> **Stated task A**
In the passage on Piero's paintings, when did the Portinari Altarpiece arrive in Florence?
> **Stated task B**
Write a continuation of the passage about Piero's paintings, starting after its final sentence.

> **Page**

The Portinari Altarpiece, by Netherlandish artist Hugo van der Goes (c.1430–82), revolutionized Florentine painting when it arrived in Florence in May 1483. At once the dry, flat style of the Italian ‘primitives’ (Cimabue – the earliest of Vasari’s artists in his Lives of the Artists – and Giotto) seemed dowdy and lifeless; Northern European naturalism became an ideal. Piero was very receptive to the influence of the Portinari Altarpiece and Netherlandish stylistic traits can be seen in his mature work.
Piero was famed for his paintings on mythological subjects. Satyr Mourning a Nymph (c.1495) is a favourite in the National Gallery, London. The authors describe The Liberation of Angelica (c.1510-3) as Piero’s masterpiece of fantasy. It shows the hero Ruggiero standing on the back of a swimming dragon, sword raised, ready to slay the monster. Piero conformed to ideals of emotional restraint that artists such as Andrea Mantegna and Leonardo began to break down in the 1470s, which gives Piero’s battles and hunting scenes an incongruous tranquillity. While Andrea Mantegna (1431–1506) showed his battling sea gods snarling and yelling, Piero’s participants in terror and bloodshed are as calm as matrons at a tea party.

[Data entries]
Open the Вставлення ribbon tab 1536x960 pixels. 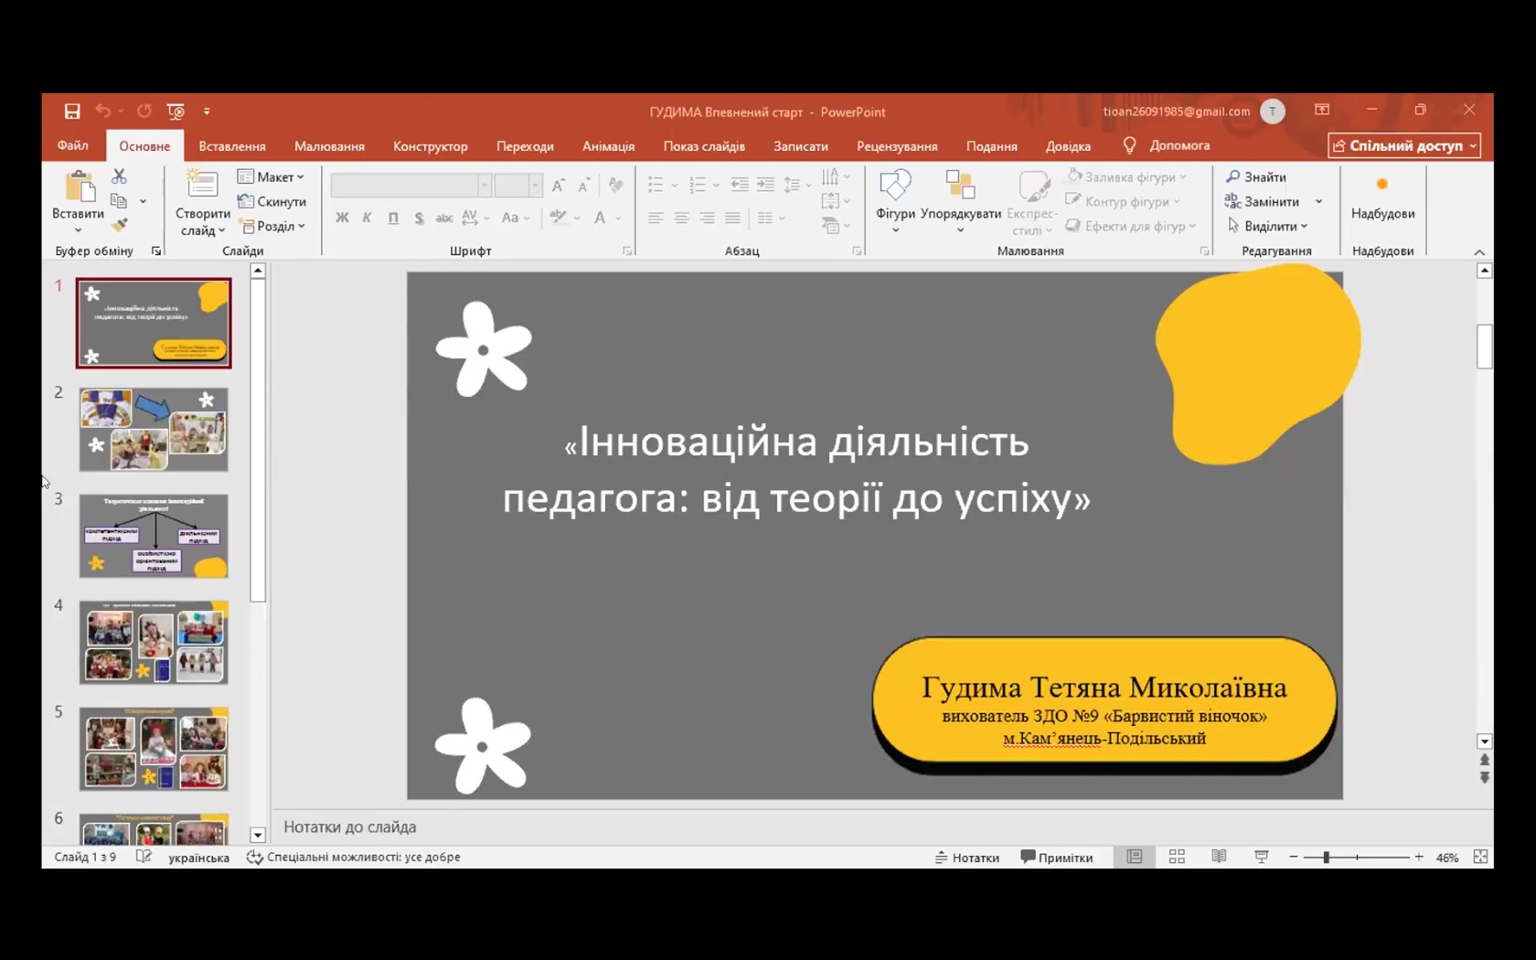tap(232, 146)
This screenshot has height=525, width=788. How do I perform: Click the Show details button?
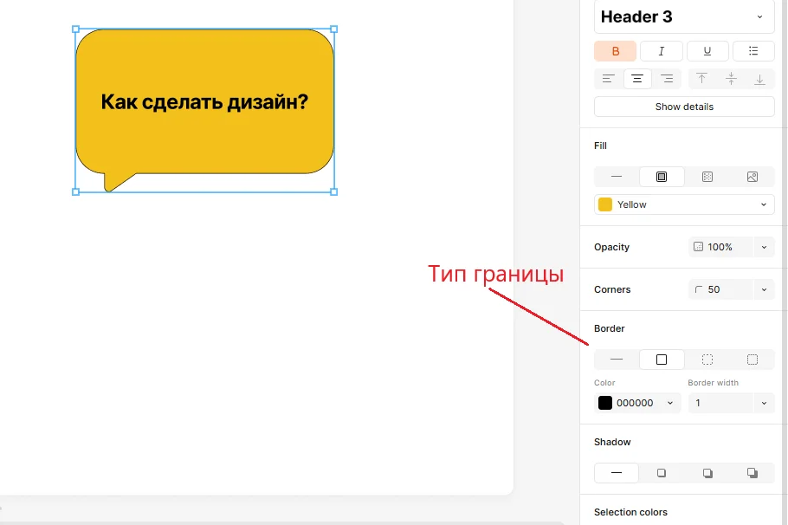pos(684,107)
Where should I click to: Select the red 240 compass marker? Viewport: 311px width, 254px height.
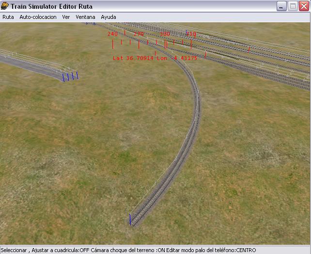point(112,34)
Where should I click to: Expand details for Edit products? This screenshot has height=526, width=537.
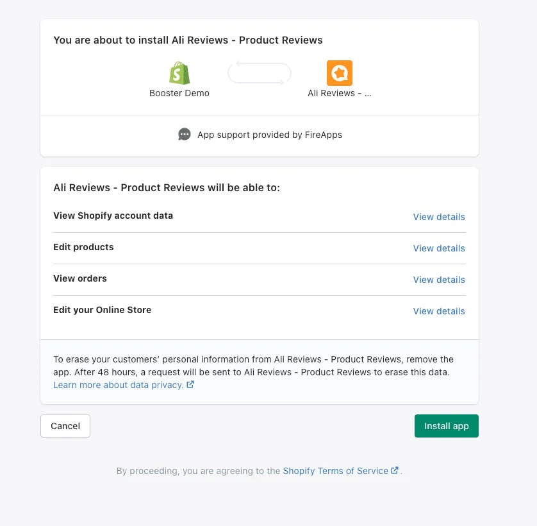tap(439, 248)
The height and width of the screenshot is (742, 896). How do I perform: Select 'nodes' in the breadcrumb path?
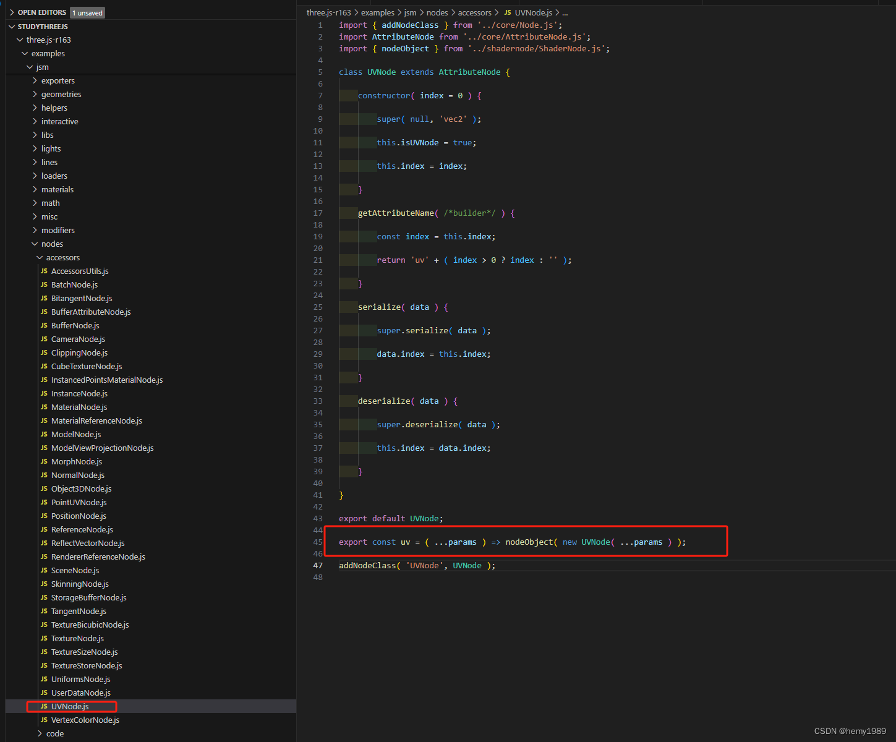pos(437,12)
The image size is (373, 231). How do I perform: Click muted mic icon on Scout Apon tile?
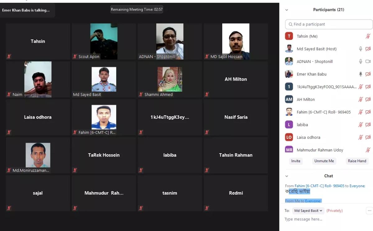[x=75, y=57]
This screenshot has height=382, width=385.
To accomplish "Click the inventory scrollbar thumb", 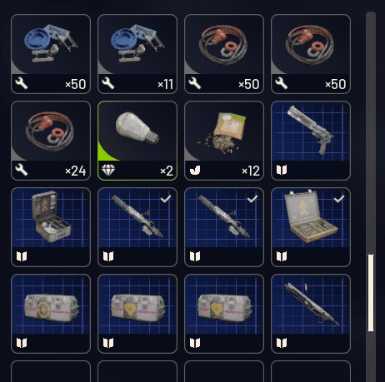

==

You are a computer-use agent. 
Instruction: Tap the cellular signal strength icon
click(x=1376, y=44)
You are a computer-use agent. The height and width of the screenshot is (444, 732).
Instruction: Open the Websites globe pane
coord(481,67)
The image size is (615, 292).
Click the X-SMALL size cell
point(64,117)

--

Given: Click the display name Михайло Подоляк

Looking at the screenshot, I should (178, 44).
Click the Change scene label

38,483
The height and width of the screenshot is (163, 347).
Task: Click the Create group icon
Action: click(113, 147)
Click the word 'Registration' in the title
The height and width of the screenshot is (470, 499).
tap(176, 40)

> **Right answer A**
May 1483

> **Right answer B**
Piero was an accomplished portraitist. Most of his portraits survive in religious paintings, with the heads of donors conveying strongly individual personalities. Piero used the profile format for portraits even after it went out of style. His love of nature can be seen in his many depictions of animals. He must have been the first painter to depict water spiders and tadpoles. Besides common wild and domestic fauna, Piero portrayed exotic beasts such as lions and giraffes. All this expertise assisted Piero when he invented centaurs, satyrs and dragons. Unlike many artists of his era, he relied primarily on his imagination and his first-hand observations rather than inspiration taken from antique art.
The only recorded journey Piero undertook was to Rome, where he may have assisted his master Cosimo Rosselli (from whom he would take the appellation ‘di Cosimo’) to paint a fresco on a wall of the Sistine Chapel. The facts that he did not otherwise travel outside Florence and his art was not in demand in other cities meant that the qualities of Piero’s art were matters of hearsay as relatively few people outside of his region saw his art. (The first book on Piero was not published until 1898.) He did not produce any great murals and no examples of his miniature illustrations have yet been located, though miniatures were part of his output.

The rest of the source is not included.